## [Source records]
****

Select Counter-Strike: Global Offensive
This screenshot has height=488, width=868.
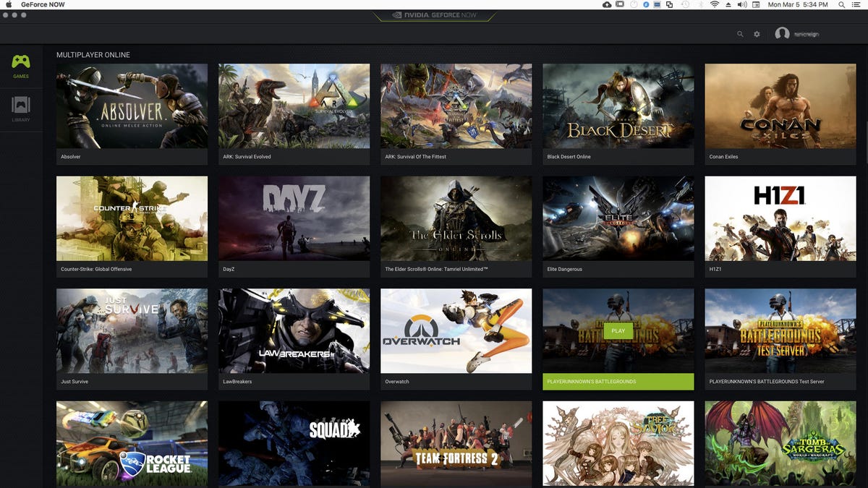[x=132, y=218]
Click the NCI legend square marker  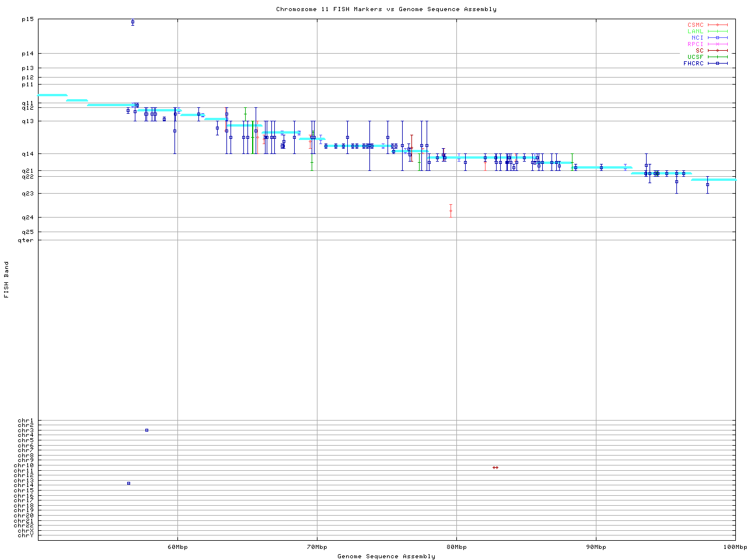coord(717,37)
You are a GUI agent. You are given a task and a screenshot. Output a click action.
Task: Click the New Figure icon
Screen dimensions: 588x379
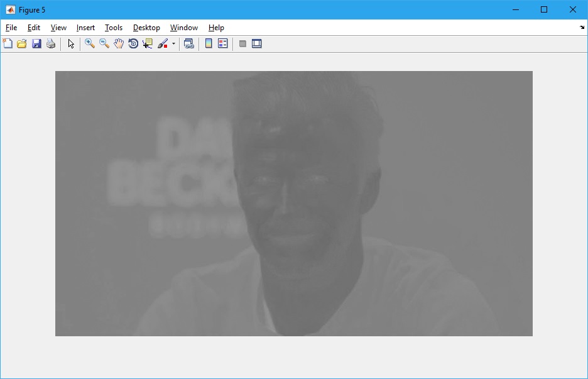[8, 43]
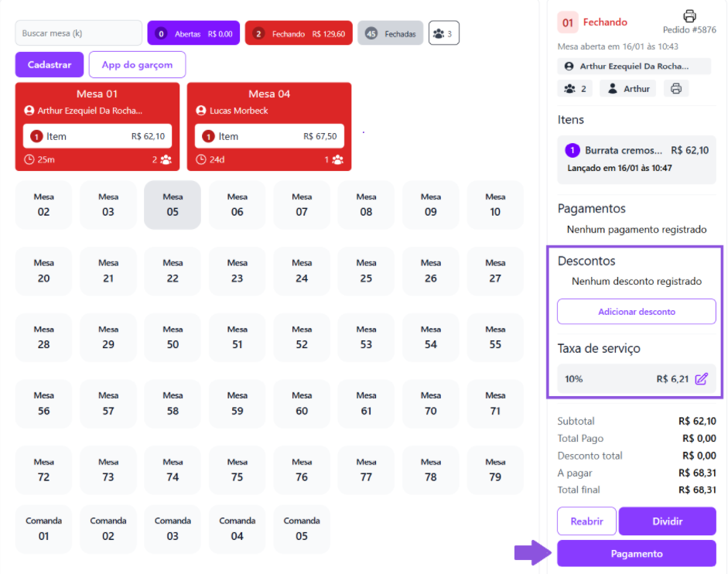Click the clock icon on Mesa 01 card
This screenshot has height=574, width=728.
29,160
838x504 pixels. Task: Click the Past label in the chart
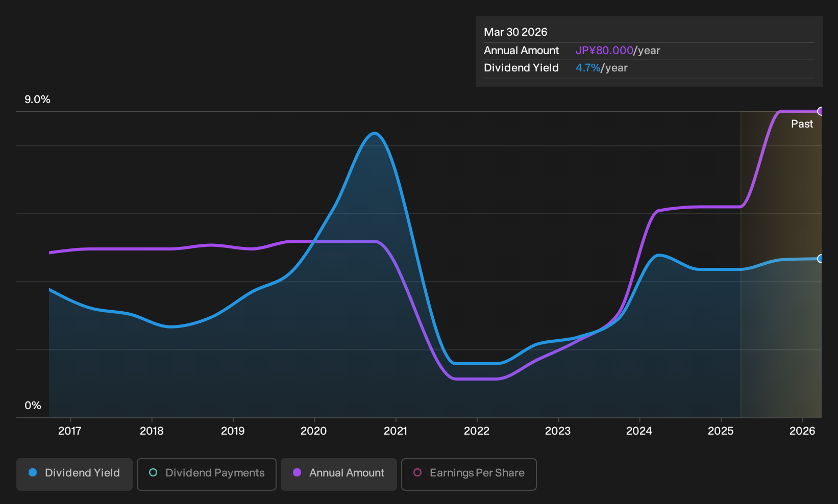coord(802,124)
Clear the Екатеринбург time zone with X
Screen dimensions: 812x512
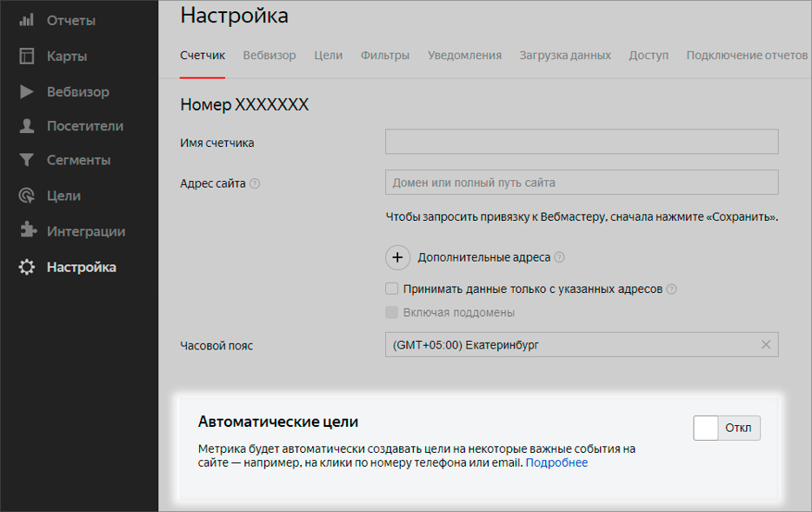766,345
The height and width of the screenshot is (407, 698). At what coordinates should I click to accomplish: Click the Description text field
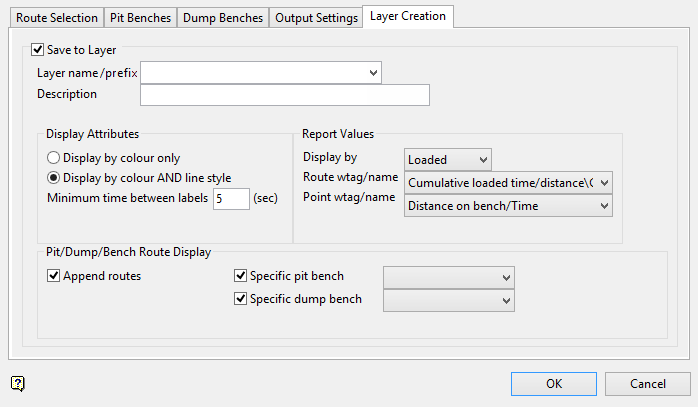tap(285, 95)
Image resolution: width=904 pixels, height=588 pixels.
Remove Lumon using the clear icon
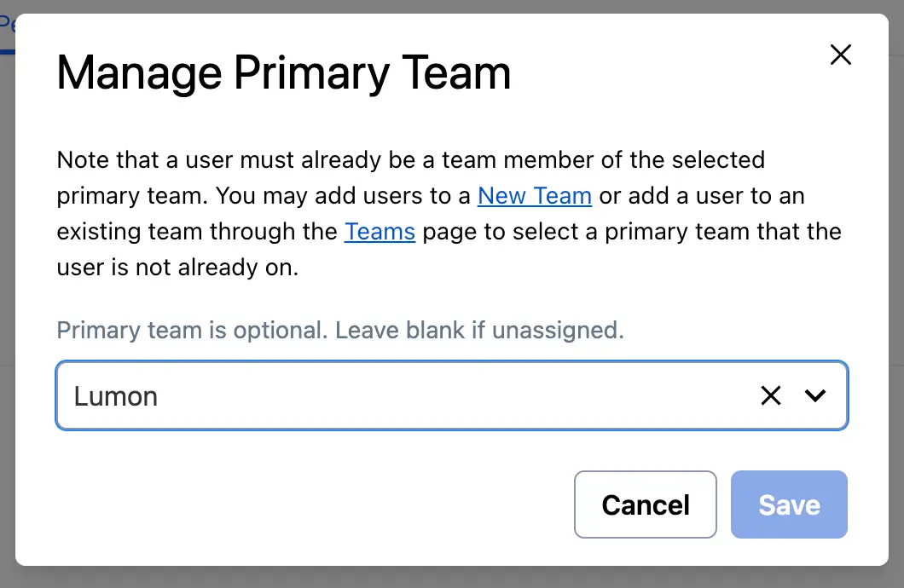click(x=771, y=395)
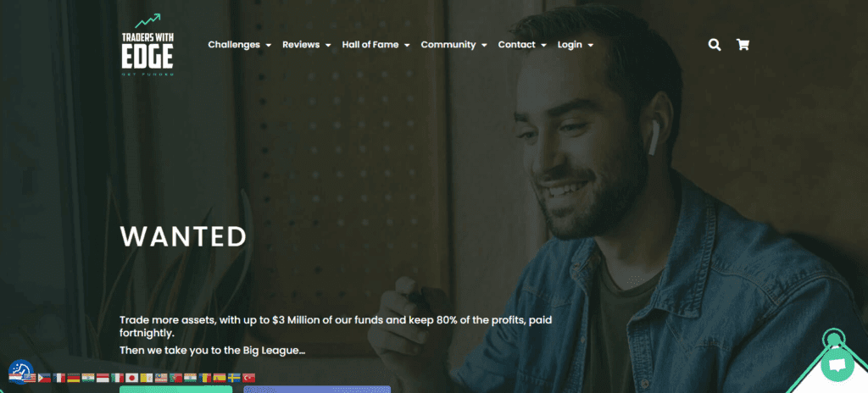This screenshot has width=868, height=393.
Task: Open the blue accessibility widget icon
Action: pyautogui.click(x=20, y=371)
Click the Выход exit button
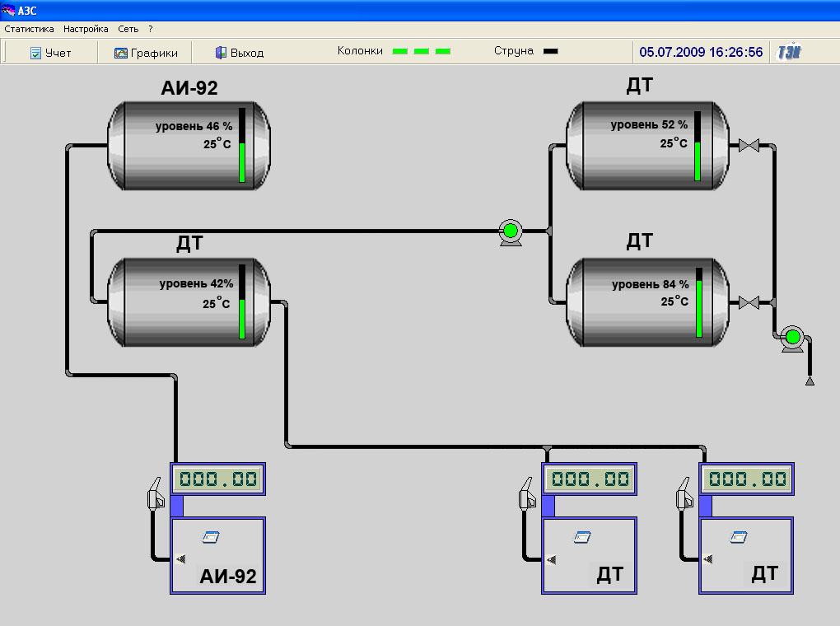The image size is (840, 626). (240, 53)
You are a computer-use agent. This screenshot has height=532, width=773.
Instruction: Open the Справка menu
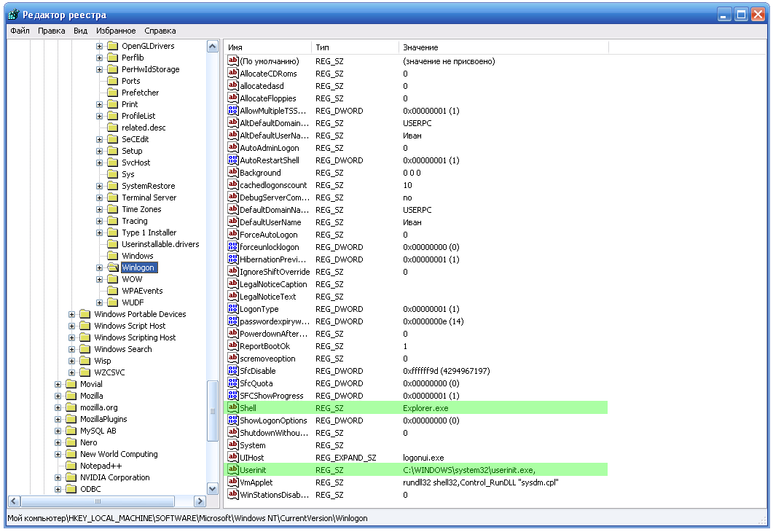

****

## [Problem to solve]
In the records, how many lines include the string "agent"? The answer is that number alone.

## [Exercise solution]
2